Required task 1 =>
Summarize the trail run account in two sentences.
Required task 2 =>
Carry on the trail run account from the point where it stops.
──────── Selected extract ────────
We make it to the Hike Inn and then to Springer.  Laura and Margaret decide we should take the BMT (Benton McKaye Trail) to Three Forks and then take the AT (Appalachian Trial) back.  I love this idea as I've been dying to run this portion of the BMT. 

We aren't on the BMT too long when Laura and Margaret get ahead of Paul and I.  We are perfectly ok with that.  Laura and Margaret are both training for 100 mile races and are faster runners than we are.  The last thing I ever want to do is hold up another runner from their training plan.  Not only that, I am not feeling my best.  I am tripping and stumbling more than I ever have.  It's aggravating.

Paul is running ahead of me and we are about 10.5 miles into this trail when I cross a creek and fall right in on my left side.  I can't believe how fast this happened!  My foot just completely slipped on a rock and went right out from under me.  I am completely submerged in water on my left side.  I hit my left arm/wrist/elbow and the side of my left foot was kind of twisted in between a rock.  My first thought was my elbow because I broke this elbow just last May when I fell off my bike.  My second thought was my foot. 

I stand up and by this time, Paul has realized that I have fallen.  He says I don't look so good.   I think I was more surprised than anything but also trying to make sure that I was just ok and nothing seriously hurt.  I tell Paul that I just need a few minutes to stand there and get my bearings.  I also drown my Motoactv watch which makes me mad since I haven't had it that long.  The stupid thing isn't even waterproof!  Who makes a sports watch that is not waterproofed?
──────── Records supplied ────────
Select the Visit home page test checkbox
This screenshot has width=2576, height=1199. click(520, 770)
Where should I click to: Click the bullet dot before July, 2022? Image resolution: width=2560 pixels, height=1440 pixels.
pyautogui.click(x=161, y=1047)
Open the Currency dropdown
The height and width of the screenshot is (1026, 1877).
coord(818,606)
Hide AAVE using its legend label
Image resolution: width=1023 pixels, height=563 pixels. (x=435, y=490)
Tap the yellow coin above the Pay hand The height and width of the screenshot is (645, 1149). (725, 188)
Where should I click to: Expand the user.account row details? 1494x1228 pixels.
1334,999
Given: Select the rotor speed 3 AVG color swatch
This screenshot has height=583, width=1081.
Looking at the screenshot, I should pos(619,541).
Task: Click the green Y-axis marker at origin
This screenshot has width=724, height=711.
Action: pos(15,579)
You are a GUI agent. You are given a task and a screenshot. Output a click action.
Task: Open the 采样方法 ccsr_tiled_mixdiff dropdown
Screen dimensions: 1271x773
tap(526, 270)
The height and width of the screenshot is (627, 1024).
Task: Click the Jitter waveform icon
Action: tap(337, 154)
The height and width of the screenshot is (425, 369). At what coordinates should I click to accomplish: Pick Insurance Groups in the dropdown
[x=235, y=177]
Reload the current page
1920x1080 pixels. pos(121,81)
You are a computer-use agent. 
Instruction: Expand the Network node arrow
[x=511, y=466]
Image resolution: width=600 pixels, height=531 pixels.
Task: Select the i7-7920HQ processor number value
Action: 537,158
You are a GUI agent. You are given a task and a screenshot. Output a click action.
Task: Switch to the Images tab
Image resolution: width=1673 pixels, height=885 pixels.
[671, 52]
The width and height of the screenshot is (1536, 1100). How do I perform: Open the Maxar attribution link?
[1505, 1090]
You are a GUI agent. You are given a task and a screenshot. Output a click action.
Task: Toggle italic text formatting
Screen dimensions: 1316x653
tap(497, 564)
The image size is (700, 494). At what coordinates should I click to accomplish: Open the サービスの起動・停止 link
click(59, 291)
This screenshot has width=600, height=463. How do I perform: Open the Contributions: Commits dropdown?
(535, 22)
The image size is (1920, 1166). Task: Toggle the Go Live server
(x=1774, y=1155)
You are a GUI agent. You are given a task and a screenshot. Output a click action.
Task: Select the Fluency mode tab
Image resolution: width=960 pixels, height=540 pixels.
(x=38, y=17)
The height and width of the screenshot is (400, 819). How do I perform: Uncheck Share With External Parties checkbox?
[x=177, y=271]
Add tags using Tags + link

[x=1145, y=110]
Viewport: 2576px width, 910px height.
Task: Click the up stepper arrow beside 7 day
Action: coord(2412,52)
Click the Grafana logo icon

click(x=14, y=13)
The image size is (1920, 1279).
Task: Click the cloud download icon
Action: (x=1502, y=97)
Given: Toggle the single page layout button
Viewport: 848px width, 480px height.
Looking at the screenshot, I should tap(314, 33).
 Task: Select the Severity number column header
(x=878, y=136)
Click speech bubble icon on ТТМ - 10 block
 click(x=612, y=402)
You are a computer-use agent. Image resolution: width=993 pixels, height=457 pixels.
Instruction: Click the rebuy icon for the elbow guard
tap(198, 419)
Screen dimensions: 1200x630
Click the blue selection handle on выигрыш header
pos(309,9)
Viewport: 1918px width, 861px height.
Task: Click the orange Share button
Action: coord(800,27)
────────
Final result 1 =>
After reaching the Hike Inn and Springer, the group takes the BMT toward Three Forks, and Laura and Margaret, faster runners training for 100-mile races, pull ahead of Paul and the writer, who is stumbling and not feeling well. About 10.5 miles in, the writer slips on a rock while crossing a creek and falls in on the left side, hitting the left arm and twisting the left foot against a rock, and also drowns a Motoactv watch that is not waterproof.

Final result 2 =>
I am ok, so off we go.  I am really enjoying this section of the BMT. It is very runnable and a very beautiful trail.  We have never run to Three Forks before so we are not sure what we will see when we get there.  But, we eventually come up on it, and it's just quite a beautiful area.   We don't see Laura or Margaret anywhere, so we figure that by now they must be miles ahead of us and that we probably won't see them again today.

So, I say to Paul. We've made it this far and it's ONLY 0.9 miles to Long Creek Falls....Do you want to go?"  Paul says, "No, but I will."  I am reminded of why I like to run with Paul!  I'm sure he cannot see the huge grin that's on my face as I'm finally going to make my goal to get to Long Creek Falls! I just think that if I don't get down there today that it's not going to happen for a very long time because of the heat and the fact that I will run out of water on a warmer day.  I won't be able to make it there again till the fall when it cools down. 

I really want to see Long Creek Falls and my feet already hurt and my healing blister is already re-blistered, but it's just 0.9 miles which means it will add another 2 miles total to our run.  We get to the falls and boy does that cheer the both of us up!  I am so happy to wash my face as it's covered in old and new sweaty salt!  We stop and take some pics.  Paul is happy too once he gets there to cool off.  We are both really glad that we went the extra mile to see it.  It's a for sure do not miss spot!

On the way back, I feel mentally energized for awhile from the pit stop at Long Creek Falls, but I'm still tripping way more than usual.  It's just an off run for me today.  Meanwhile, Paul is having his strongest training run to date!  I am so thrilled for him as this is my worst training run to date!  I just have to laugh because we can't get in sync with having the worst days and best days at the same time!  It doesn't matter though, I'm going to get past this, and I am enjoying the run so much even if I am not feeling particularly fast.

I am also excited as on the way back we are climbing this one tricky section of the AT and the white blazes are vague and really spread apart and there isn't really a discernible trail.  But, us two directionally challenged trail runners figure it out and continue our run. I am so proud of us!  We have come a long way in navigating our route!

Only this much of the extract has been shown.